Cooperative Extension, part of the university’s College of Agriculture and Life Sciences, serves as a link between the University of Arizona and individuals in an effort to help improve lives, families, communities, the environment and economies.
4-H, one of its programs, is considered the ‘first class’ of the University of Arizona as it works with youth to encourage them to work with others and prepare for their futures.
“Our main objective is around positive youth development,” Jeremy Elliott-Engel, associate director of 4-H youth development within the Cooperative Extension at the University of Arizona, said. “So, the idea is that we help a young person find a spark and help that young person develop mastery in that interest.”
He explained that 4-H’s objective helps build the “5 Cs” for its participants.
When 4-H first began, it focused on agriculture. Now it offers programs and learning opportunities for a variety of interests.
“4-H nationally realizes that only 2 percent of our population grows up on a production farm, and 20 percent of our population has parents in the workforce dealing with the [agriculture] industry,” Elliott-Engel said. “We have an opportunity to share more about where our food comes from because we are in that space in non-[agriculture] participants. And then also, we do lots of work around STEM and leadership and healthy living reaching those other populations.”
In addition to the participants’ specific interest, 4-H encourages financial preparation.
“There’s encouragement to understand it as a business. If they’re raising a steer, then they’re asked to do the financials on that,” Elliott-Engel said.
He explained, “they’re also asked to do a budget, how they’re expending, are they making any money? And they might not. But, at least they know how much it is they’re spending on those hobbies that’s an interest of theirs.”

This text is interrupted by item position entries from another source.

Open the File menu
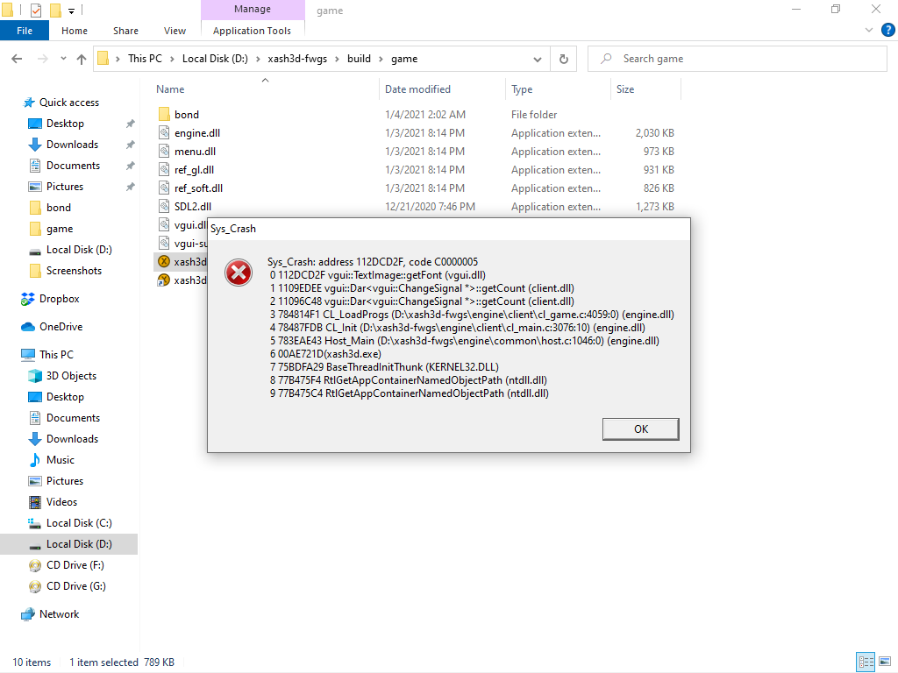Screen dimensions: 898x673 (25, 30)
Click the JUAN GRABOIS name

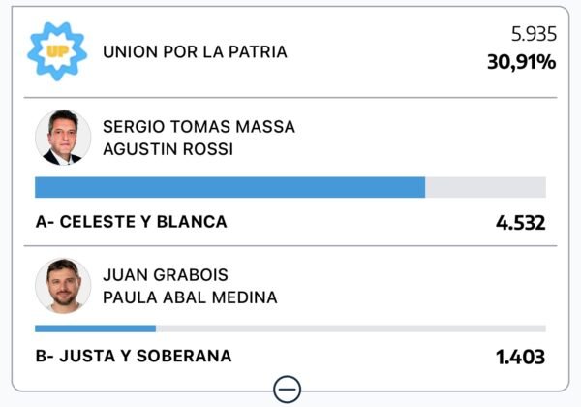pos(166,275)
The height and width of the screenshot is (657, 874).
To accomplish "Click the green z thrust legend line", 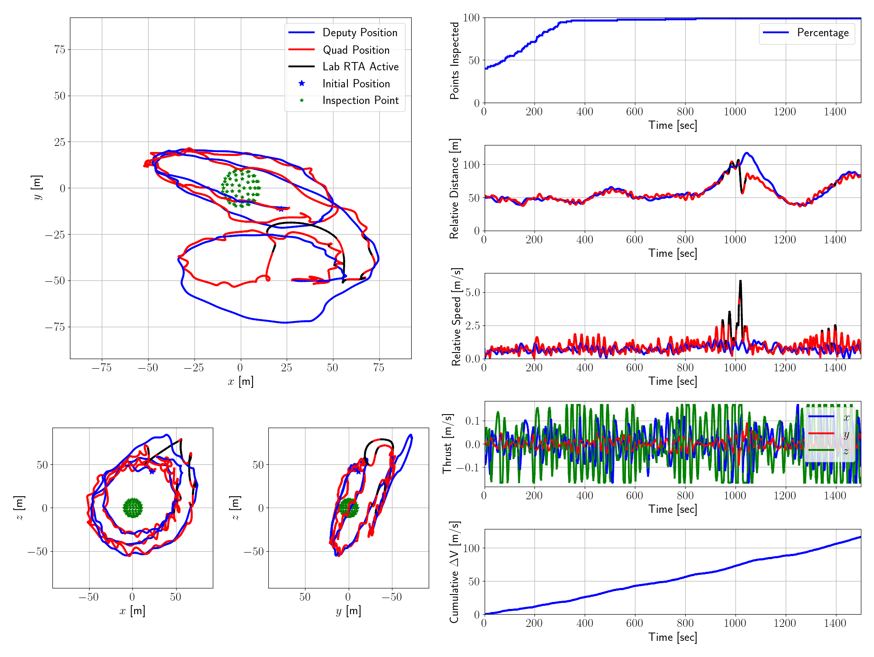I will [821, 450].
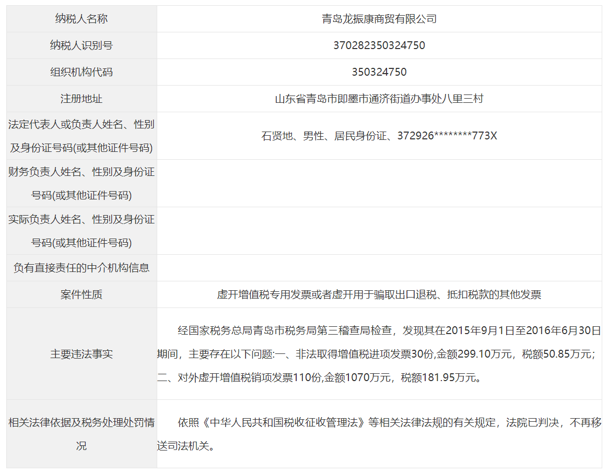Image resolution: width=608 pixels, height=474 pixels.
Task: Click the 纳税人名称 label cell
Action: tap(81, 19)
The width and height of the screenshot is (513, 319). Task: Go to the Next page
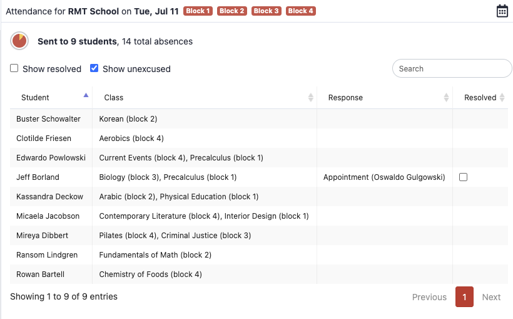point(491,297)
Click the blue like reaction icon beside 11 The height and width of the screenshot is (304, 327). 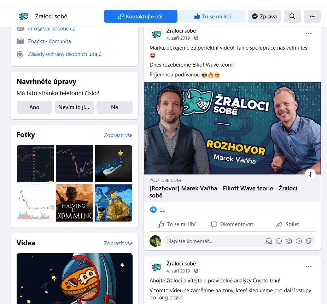(153, 210)
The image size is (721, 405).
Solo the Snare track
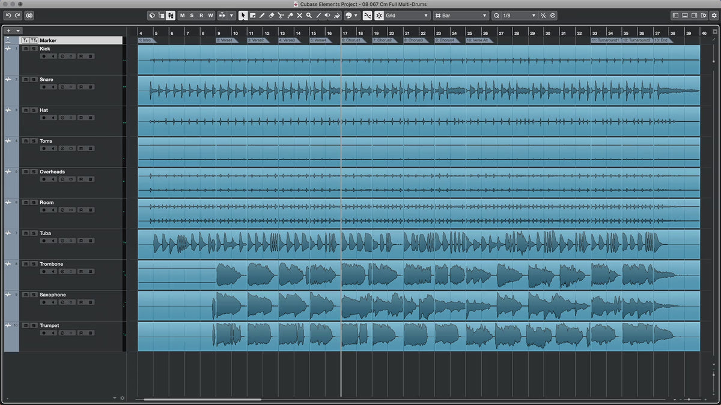point(34,79)
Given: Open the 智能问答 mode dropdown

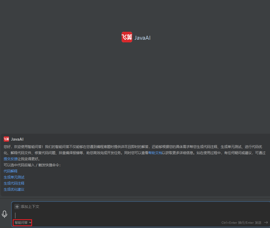Looking at the screenshot, I should click(22, 222).
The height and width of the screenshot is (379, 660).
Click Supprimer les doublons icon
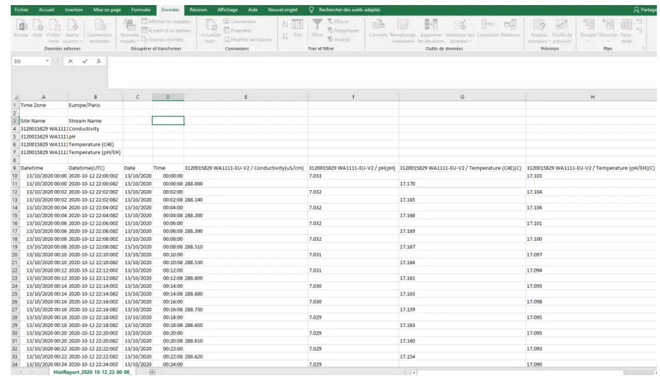point(430,24)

Providing a wide range of programs allows children and youth, who are often unsure of their path, to find something that piques their interest.
“I think it all goes back to this idea of the spark, you know? There’s lots of young people that just are like, ‘I don’t know what it is I’m interested in.’ And that’s OK,” Elliott-Engel said. “We’ll take in people and say, ‘Show up.’”
4-H provides children and youth with useful skills and prepares them for their future endeavors. One example of this is Ethel Branch, the Attorney General of the Navajo Nation and former 4-H participant.
“In my high school, we didn’t do a lot of writing. But to do the demonstration projects for 4-H, you’d have to do research, and prepare and organize your presentation in writing,” Branch said in a press release. “It’s very similar to being a lawyer in terms of organizing your arguments, having your exhibits and being able to respond to questions from the people you’re presenting to.”
Elliott-Engel said, “There’s just so much opportunity to give voice to young people and to allow them to see their future in their own community, and to make an impact in their community. I think Ethel embodies that.”